NY Regulation 500 inspired the Model Law and share many similarities. Both require licensees to (i) develop a written cybersecurity program (ii) investigate and timely report data breaches (iii) conduct risk assessments, and (iv) annually certify compliance with security provisions to the state insurance commissioner. Subject to certain exceptions, any entity licensed to do business in a state where these laws have been enacted must comply with their provisions. Both regulations require licensees to exercise due diligence in the selection of third-party service providers and to ensure such third parties maintain reasonable safeguards.
These regulations strengthen generally-applicable state-by-state data breach notification laws by requiring licensees to notify the insurance commissioner of any cybersecurity event, and to notify affected consumers within a mandated timeframe. These insurance-specific regulations cover “nonpublic information,” which is defined more broadly than the “personally identifiable information” covered under general data breach notification laws. Nonpublic information includes not only personally identifiable information, but also certain business-related information and information about an individual’s health, finances, or other condition.
While the Model Law and NY Regulation 500 share common goals, the regulations have significant differences.

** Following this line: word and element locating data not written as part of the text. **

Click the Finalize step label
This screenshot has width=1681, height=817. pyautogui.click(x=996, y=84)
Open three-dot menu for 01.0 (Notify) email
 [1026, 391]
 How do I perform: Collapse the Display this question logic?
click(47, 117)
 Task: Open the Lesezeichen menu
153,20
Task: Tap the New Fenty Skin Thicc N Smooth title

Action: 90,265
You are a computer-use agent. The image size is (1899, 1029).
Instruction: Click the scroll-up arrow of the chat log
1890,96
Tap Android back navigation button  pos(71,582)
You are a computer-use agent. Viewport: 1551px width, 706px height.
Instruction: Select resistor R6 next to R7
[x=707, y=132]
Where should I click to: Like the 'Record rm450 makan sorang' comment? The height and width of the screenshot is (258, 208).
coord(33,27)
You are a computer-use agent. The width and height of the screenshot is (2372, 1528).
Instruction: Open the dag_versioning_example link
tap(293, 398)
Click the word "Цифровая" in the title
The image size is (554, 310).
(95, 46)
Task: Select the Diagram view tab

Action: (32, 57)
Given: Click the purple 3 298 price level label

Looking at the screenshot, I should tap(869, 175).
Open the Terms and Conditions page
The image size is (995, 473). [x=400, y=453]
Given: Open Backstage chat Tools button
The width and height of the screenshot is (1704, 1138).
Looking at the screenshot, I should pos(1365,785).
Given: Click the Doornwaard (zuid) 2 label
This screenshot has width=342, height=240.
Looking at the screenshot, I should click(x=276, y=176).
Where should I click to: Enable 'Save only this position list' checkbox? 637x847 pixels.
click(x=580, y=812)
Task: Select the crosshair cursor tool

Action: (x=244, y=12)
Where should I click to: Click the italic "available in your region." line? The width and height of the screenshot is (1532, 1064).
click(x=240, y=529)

The Model Law qualifies specific security requirements based on an “appropriateness” standard, which is not in NY Regulation 500. The Model Law also does not limit “nonpublic information” to electronic data whereas NY Regulation 500 does. Additionally, the Model Law, unlike NY Regulation 500, excludes risk purchasing groups and risk retention groups chartered and licensed in another state.
There is state-by-state difference in how these laws are enacted based on legislative preferences. Businesses with fewer than ten employees as well as independent contractors are exempt from the Model Law’s information security program requirements. Some states increase this exemption to up to twenty-five employees, some do not count independent contractors in this number, and some have an additional exemption based on revenue. The time to notice the insurance commissioner of a data breach also varies; the Model Law affords 72 hours whereas Connecticut, Ohio, and Delaware relax this timeframe to three business days while Michigan relaxes it to five.
We expect other states to soon enact similar regulations, and so every entity subject to state insurance department regulation should continue to monitor this changing legal landscape. These regulations are reactionary and provide minimum standards for safeguarding data in the face of ever-more sophisticated and devastating cyberattacks. Established insurance businesses and those startups wanting to work with insurers should incorporate the most stringent components of each applicable regulation into their in-house cybersecurity programs to ensure universal compliance and to keep pace with industry standards.